将Pyspark Dataframe中的数据导出到Dictionary或List中以进一步处理Python

Question

I am trying to retrieve values from a Pyspark Dataframe after Pyspark does work to find Connected Components, but I don't understand how to extract that data as you would, say, from a list. 我试图在Pyspark确实找到连接组件之后从Pyspark Dataframe中检索值，但我不知道如何从列表中提取数据。

Below is a simplified version of the table created from the large dataset I'm working from. 下面是从我正在使用的大型数据集创建的表的简化版本。 Essentially, the following table is created by using connectivity data on vertices and edges of graphs. 实质上，通过使用图的顶点和边的连接数据来创建下表。 If a component number is the same, it means that the the nodes (ids) lie in the same graph structure. 如果组件编号相同，则表示节点（ID）位于相同的图形结构中。


    +---+------------+
    | id|   component|
    +---+------------+
    |  0|154618822656|
    |  1|154618822656|
    |  2|154618822656|
    |  3|154618822656|
    |  4|420906795008|
    |  5|420906795008|
    +---+------------+

I've tried a lot of things to extract the data into forms I am most used to like lists and dictionaries. 我已经尝试了很多东西来将数据提取到我最常用的列表和词典中。 When I try various methods in the docs, I get outputs like: 当我在文档中尝试各种方法时，我得到如下输出：

[Row(id='0', component=154618822656), Row(id='1', component=154618822656)]

which I'm not sure how to work. 我不知道该怎么做。 I've also seen an asDict() method in Pyspark but I cannot get it to work on even a simple table. 我在Pyspark中也看到了一个asDict（）方法，但即使是一个简单的表，也无法让它工作。
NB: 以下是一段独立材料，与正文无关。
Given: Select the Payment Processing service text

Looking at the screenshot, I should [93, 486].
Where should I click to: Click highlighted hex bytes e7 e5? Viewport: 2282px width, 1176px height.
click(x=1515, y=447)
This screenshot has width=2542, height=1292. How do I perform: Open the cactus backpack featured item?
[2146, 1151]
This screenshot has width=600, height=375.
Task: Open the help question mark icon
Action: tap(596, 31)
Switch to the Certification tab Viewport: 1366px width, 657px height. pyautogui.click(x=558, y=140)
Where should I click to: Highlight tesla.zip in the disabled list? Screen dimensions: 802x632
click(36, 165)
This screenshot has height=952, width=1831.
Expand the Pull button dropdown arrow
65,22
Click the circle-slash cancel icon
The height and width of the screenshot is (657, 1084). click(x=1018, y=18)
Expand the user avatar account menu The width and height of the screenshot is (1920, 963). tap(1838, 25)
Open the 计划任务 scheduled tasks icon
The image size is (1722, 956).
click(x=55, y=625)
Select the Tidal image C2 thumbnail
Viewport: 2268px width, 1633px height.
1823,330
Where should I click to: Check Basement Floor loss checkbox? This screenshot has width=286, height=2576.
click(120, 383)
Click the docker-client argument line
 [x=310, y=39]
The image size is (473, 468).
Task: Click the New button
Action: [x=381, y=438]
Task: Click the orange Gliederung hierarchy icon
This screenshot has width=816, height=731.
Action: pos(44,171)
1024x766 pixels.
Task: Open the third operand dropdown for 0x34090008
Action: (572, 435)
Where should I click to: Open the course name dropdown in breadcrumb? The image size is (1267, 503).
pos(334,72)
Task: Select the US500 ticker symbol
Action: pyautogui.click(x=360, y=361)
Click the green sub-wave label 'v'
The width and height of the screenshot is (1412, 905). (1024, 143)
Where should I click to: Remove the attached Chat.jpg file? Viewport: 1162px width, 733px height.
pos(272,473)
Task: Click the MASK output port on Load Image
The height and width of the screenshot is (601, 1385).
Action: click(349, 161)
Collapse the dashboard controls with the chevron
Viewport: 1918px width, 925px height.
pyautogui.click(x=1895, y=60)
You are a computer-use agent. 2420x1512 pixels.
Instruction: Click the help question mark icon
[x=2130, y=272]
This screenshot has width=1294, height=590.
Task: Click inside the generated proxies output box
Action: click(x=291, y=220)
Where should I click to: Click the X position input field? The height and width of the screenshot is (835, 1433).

This is an example function that takes the graphframe, finds the connected components and creates a table. 这是一个示例函数，它接受graphframe，查找连接的组件并创建表。 All is well until I want to put the data in another structure: 一切都很好，直到我想将数据放在另一个结构中：

def get_connected_components(graphframe):
    connected_table = g.connectedComponents()
    connected_table.collect()
    conn = connected_table.rdd.take(2)
    print(conn)

I'd ultimately like to have something like this: 我最终想要这样的东西：

{"154618822656" : {0, 1}, "420906795008": {2, 3, 4, 5}}

which I would turn into a further output like: 我会变成另一个输出，如：

0 1
2 3 4 5

This may be the wrong route on how to operate these tables but I'm brand new to Pyspark and surprised at how tricky this is even with all the searching. 这可能是如何操作这些表格的错误路线，但我对Pyspark来说是全新的，并且惊讶于即使在所有搜索中这也是多么棘手。 Thank you in advance. 先感谢您。

Answer 1

Not entirely sure what you are trying to do, but here are some methods on dictionary and list conversion via Spark that should help. 不完全确定你要做什么，但这里有一些关于字典和列表转换的方法，通过Spark应该有所帮助。 One very important thing to note is if you want to use structures like list/dict then I suggest working on a single machine (if your data set can fit into memory) rather than trying to distribute computation via Spark only to collect all the data back to a single machine to do more processing. 需要注意的一件非常重要的事情是，如果你想使用像list / dict这样的结构，那么我建议你在一台机器上工作（如果你的数据集适合内存），而不是试图通过Spark分配计算只收集所有数据到一台机器做更多的处理。 There are some nice single machine Python graph packages too since you are working with Spark GraphFrames. 由于您正在使用Spark GraphFrames，因此还有一些不错的单机Python图形包。 Hope this helps. 希望这可以帮助。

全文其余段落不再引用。